Ces différentes possibilités sont présentées dans un guide(1) conduit par BrutPop et les partenaires du projet. L’un de ses fondateurs, Antoine Capet, spécialiste des pratiques musicales pour des personnes en situation de handicap, est venu à Nantes fin 2020 pour aider à la fabrication d’une de ces BrutBox, boîtes permettant d’émettre des signaux « à partir du mouvement, du toucher, de la lumière ou des impulsions électriques du cerveau ». L’instrument a pu être joué lors des différents ateliers adaptés. Comme le Soundbeam, que le Collectif T’Cap met à disposition du réseau. « On a réalisé des tutoriels pour que chacun puisse s’en emparer.
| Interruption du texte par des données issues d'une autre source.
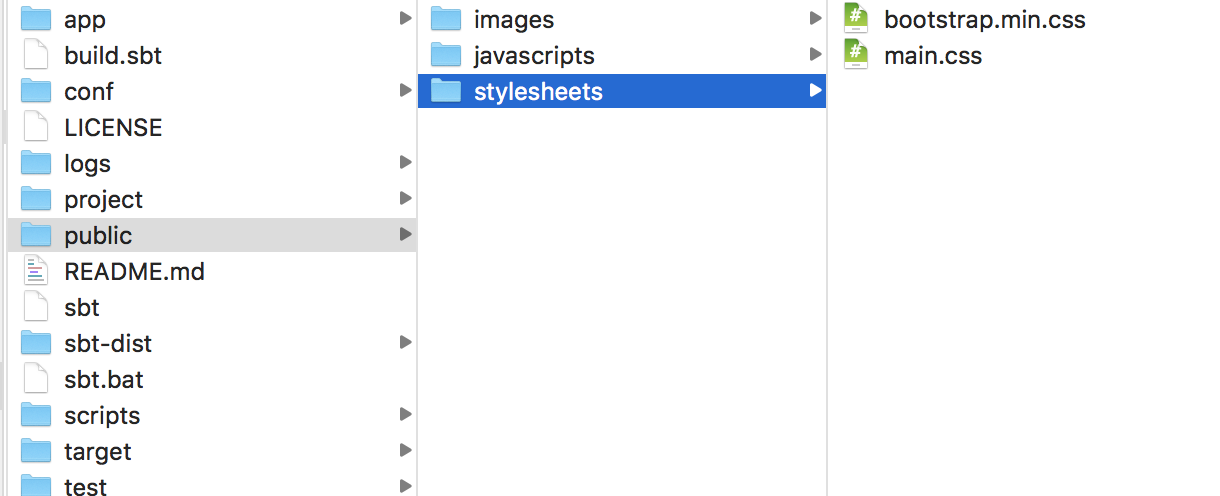Expand the conf folder arrow

coord(405,90)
Notre seule demande, c’est de documenter sa pratique », explique Olivier Raballand. Le second guide(2) s’attache à proposer une méthodologie d’enseignement, fruit des bonnes pratiques observées entre partenaires européens. Celle-ci vise à mettre en place des séances, voire à passer de l’atelier au concert, tel le projet « Nous sommes des voix sans bouche ».
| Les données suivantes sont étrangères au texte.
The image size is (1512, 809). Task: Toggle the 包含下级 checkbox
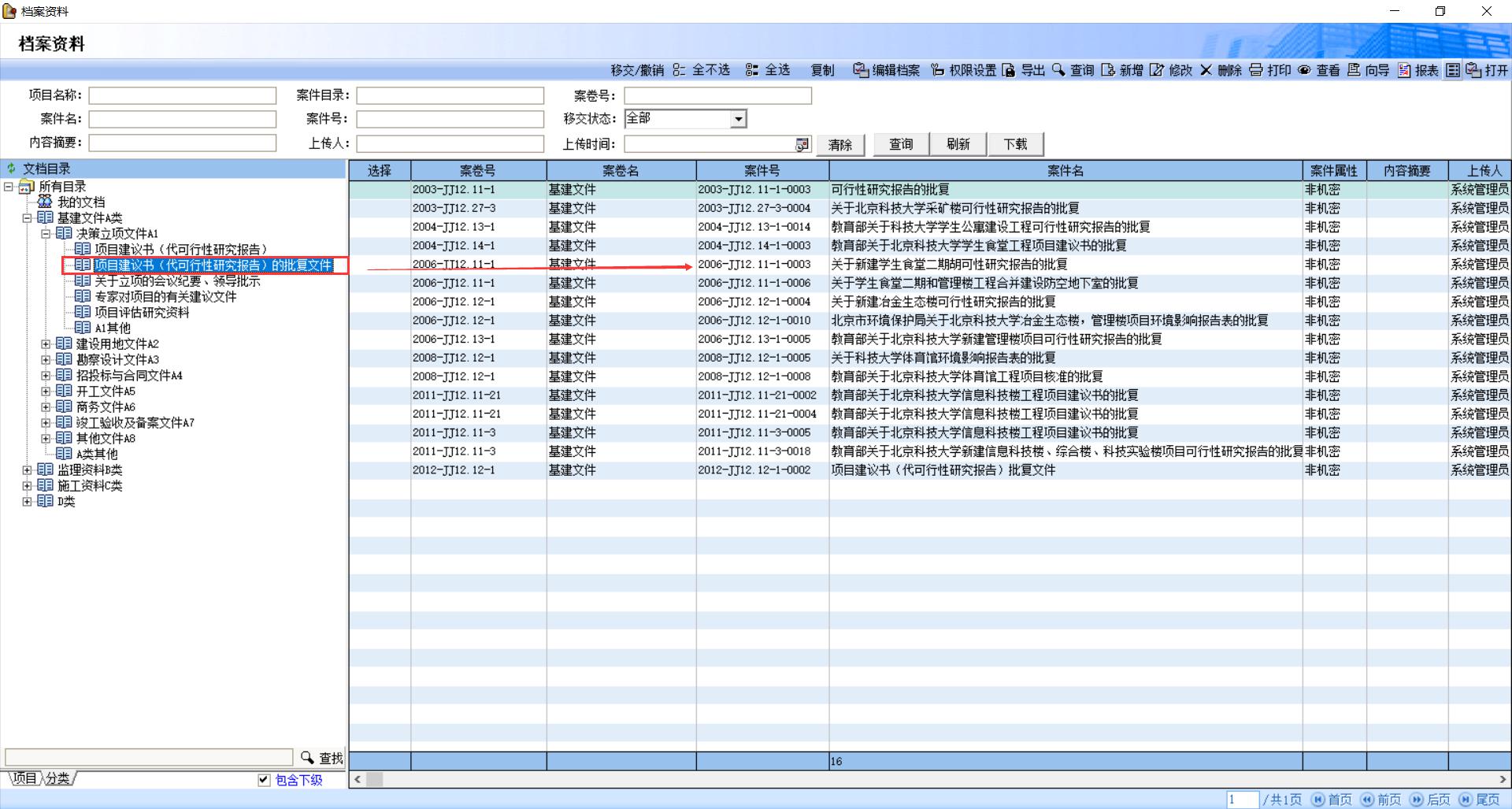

Sur la scène de Stereolux, les musiciens laissent tourner les boucles en suspens, prenant le temps d’une communion festive avec le public. Un moment fort. « Ce travail a été une grande expérience pour moi. La musique est venue comme ça, pendant le confinement. Désormais, je chante, je me mets au piano. Et ce soir, ce n’est que du bonheur de jouer devant 450 spectateurs », confie Leslie, du GEM. De la joie et de la fierté à revendre, comme l’exprime Stéphane, comédien de la compagnie Le Cercle Karré, à l’Esat de Blain, qui s’est beaucoup impliqué dans le processus d’écriture. « J’ai rempli vingt pages de mon carnet, dont quelques phrases sont dites lors du spectacle. L’idée que Dominique A les mette en musique m’a donné le sentiment d’être important. Je pensais qu’on était là pour attendrir le public, or on a été réellement pris au sérieux. »
(1) « Musique et handicap quels instruments ? Les apports du numérique et de l’électronique » – Disponible début septembre sur le site www.change2regard.com.
(2) « Guide d’accompagnement à la bonne mise en place d’ateliers de musique adaptée » – Disponible à partir de septembre.